## Task directions
Copy out the data verbatim, everything from the line containing "This screenshot has width=681, height=352." down to the line containing "Locate an element", both of those lines included.

-- Material for the task follows --

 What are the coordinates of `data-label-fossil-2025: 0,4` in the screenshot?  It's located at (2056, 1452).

-- Material for the task concluded --
-- Material for the task follows --

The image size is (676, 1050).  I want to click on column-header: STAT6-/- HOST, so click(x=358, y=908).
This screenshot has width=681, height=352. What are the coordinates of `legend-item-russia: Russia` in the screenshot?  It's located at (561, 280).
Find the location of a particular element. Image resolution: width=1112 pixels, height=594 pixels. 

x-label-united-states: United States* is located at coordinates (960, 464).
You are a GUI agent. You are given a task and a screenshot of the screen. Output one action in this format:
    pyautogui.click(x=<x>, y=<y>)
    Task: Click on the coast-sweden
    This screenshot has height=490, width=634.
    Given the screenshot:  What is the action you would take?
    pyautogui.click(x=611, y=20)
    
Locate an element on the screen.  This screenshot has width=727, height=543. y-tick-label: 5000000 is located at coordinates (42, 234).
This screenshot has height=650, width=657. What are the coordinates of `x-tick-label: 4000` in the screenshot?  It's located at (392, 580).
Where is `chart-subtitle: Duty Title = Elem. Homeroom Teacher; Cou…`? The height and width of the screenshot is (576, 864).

-- Material for the task concluded --
-- Material for the task follows --

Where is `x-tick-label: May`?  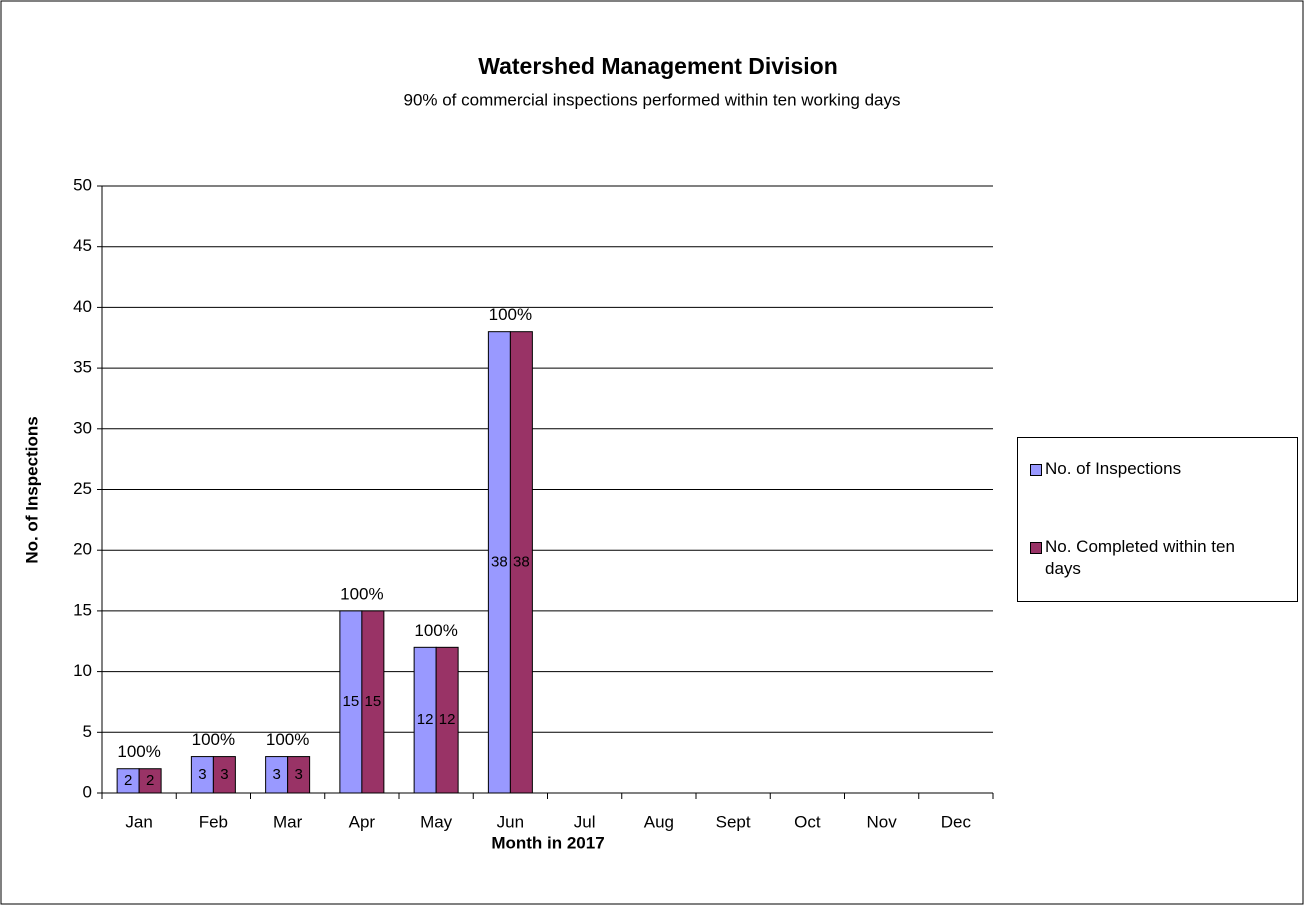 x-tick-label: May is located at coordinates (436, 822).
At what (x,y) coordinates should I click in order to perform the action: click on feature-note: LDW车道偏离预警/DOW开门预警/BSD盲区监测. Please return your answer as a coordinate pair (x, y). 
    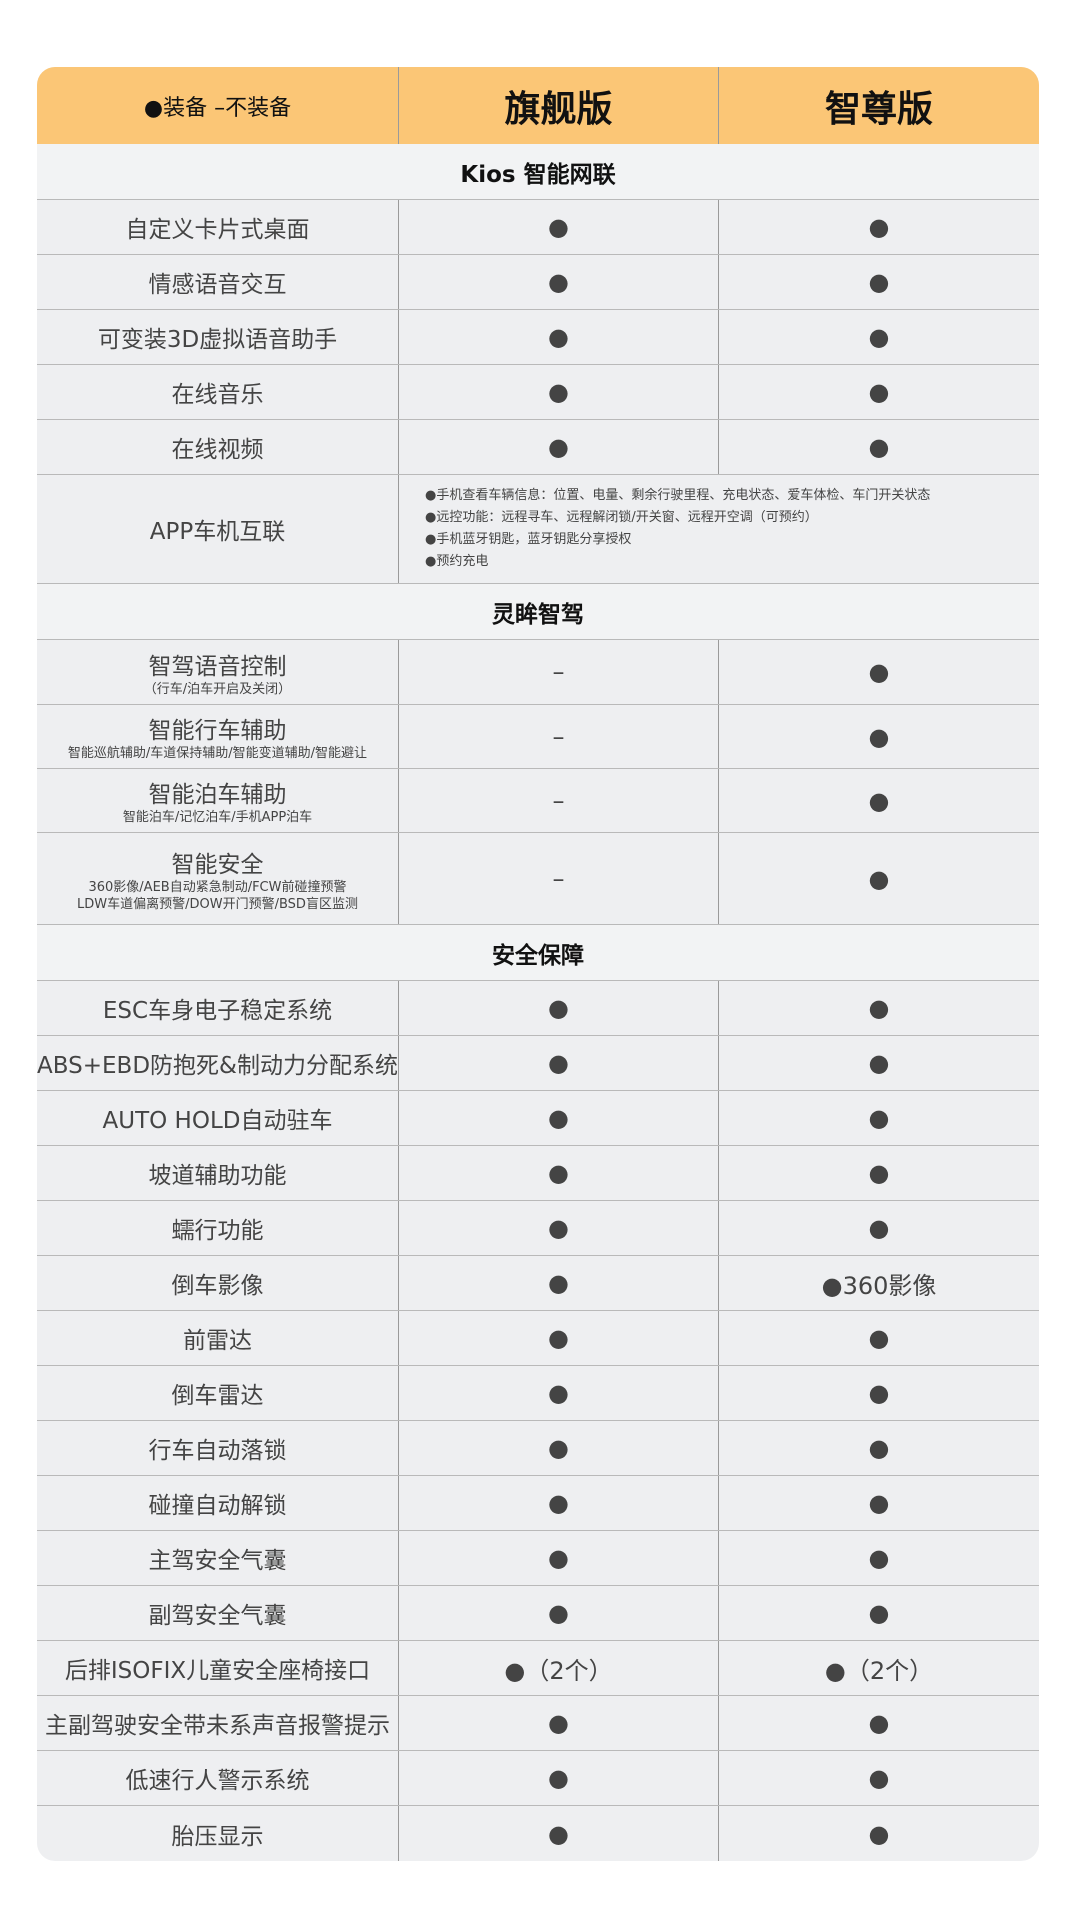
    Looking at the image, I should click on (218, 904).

-- Material for the task concluded --

## Written answer
This screenshot has width=681, height=352. What are the coordinates of `legend-item-russia: Russia` in the screenshot?  It's located at (561, 280).
Find the location of a particular element. Image resolution: width=1112 pixels, height=594 pixels. 

x-label-united-states: United States* is located at coordinates (960, 464).
You are a GUI agent. You are given a task and a screenshot of the screen. Output one action in this format:
    pyautogui.click(x=<x>, y=<y>)
    Task: Click on the coast-sweden
    This screenshot has height=490, width=634.
    Given the screenshot:  What is the action you would take?
    pyautogui.click(x=611, y=20)
    
Locate an element on the screen.  This screenshot has width=727, height=543. y-tick-label: 5000000 is located at coordinates (42, 234).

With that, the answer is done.